There are fundamental questions about the Company’s approach to corporate governance; regulatory compliance; and the quality and accuracy of its disclosures to the market. We refer to the following as examples where shareholders will have particular concern:

AIM Rule 21 and the Market Abuse Regulation compliance

In an email dated 24 February 2021, the Chairman stated as follows on behalf of the Board in response to queries from shareholders: “Currently, we have nothing more to report and are now hampered by insider knowledge of activities that have occurred since the last RNS announcement.” The Chairman also confirmed on telephone calls with shareholders that the Board was in possession of “insider knowledge”.

After this admission, a series of directors’ dealings took place:

  • 25 February 2021, the Company announced that William McAvock, and an employee have exercised nil-cost options to acquire 653,517 and 295,231 ordinary shares of 0.25 pence each respectively.
  • 2 March 2021, the Company announced it had issued options over a total of 20,500,000 ordinary shares of 0.25p each (“LTIP Options”) to directors/PDMRs, employees and consultants. The LTIP options included awards of 10,500,000 to the CEO and CFO.
  • 15 March 2021, the Company announced that the CEO and the Chairman, as well as an employee and contractor, had exercised options to acquire shares.

If the Board was in possession of price sensitive information, it is not clear how these directors’ dealings could take place in accordance with AIM Rule 21 and the Market Abuse Regulation given that no price sensitive information was announced to the market during this period. We have asked for an explanation of these trades to allow the Company to clear up any misunderstandings. No adequate explanation has been offered.

Gas Price Disclosures

It should be noted that, on 7 April 2021, the Company issued an RNS containing price sensitive information, including in relation to the Company’s oil and gas sales in Q1 2021 and its proposed operational programme for 2021.

In an RNS on 30th October 2019, the Company indicated that Bago LLC would purchase gas at a price of US$5.24/MCF under a gas sales agreement. Since that date no announcements have been made to the market updating the gas sales arrangements.

However, in the RNS on 7th April 2021, the Company stated that “the gas sold is at a fixed discount to the price of the last tender completed by the Georgian Oil and Gas Corporation for the sale of its gas, as provided in a revised Gas Sales Agreement signed with the buyer of the gas, Bago LLC, in May 2020.”

At no point has a change in circumstances surrounding the gas sales agreement (including pricing) been communicated to the market.  It would therefore appear that absent any reasonable explanation, the Company may have withheld commercial and materially sensitive information from the market for 11 months during which the Company raised additional funds from shareholders.
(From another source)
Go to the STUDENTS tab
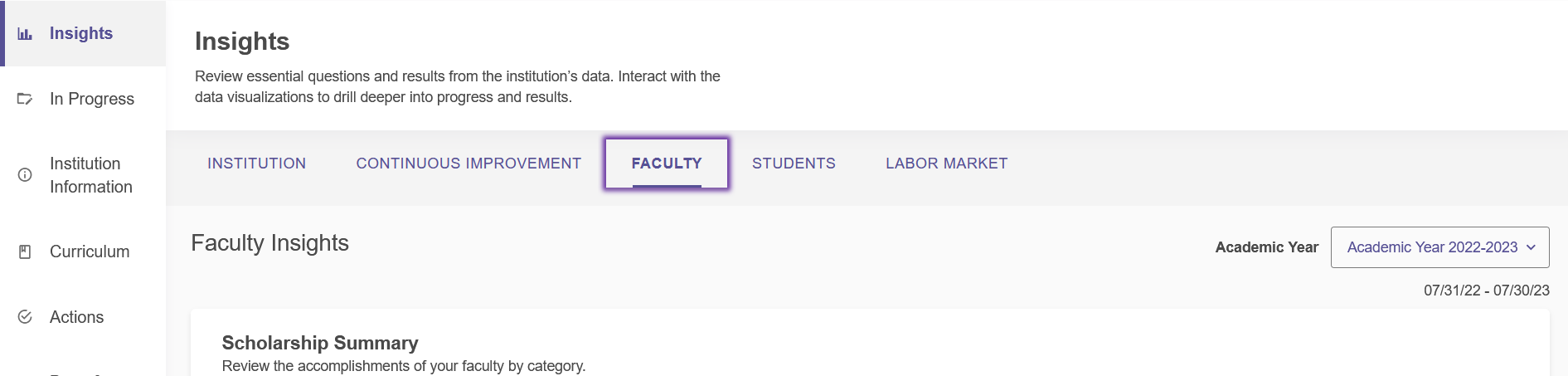 [794, 164]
The Company had ample opportunity to disclose such information to the market and it is noted that at the AGM meeting in June 2020, Paul Haywood specifically referenced the “profitable gas prices” without updating the market that the Company’s position on the gas price had materially changed.

Concerns around oil sales

Shareholders understand from sources in Georgia that there is a concern that oil from Block Energy operations was sold in Q1 2021 and that the buyer is not one of the two operating refineries in country.  In the event that such a sale did take place, the terms of this transaction, and who the oil was sold to, has never been disclosed to the market. It is therefore reasonable for the Company to now provide details of all oil sales in country to alleviate any concerns and set the record straight.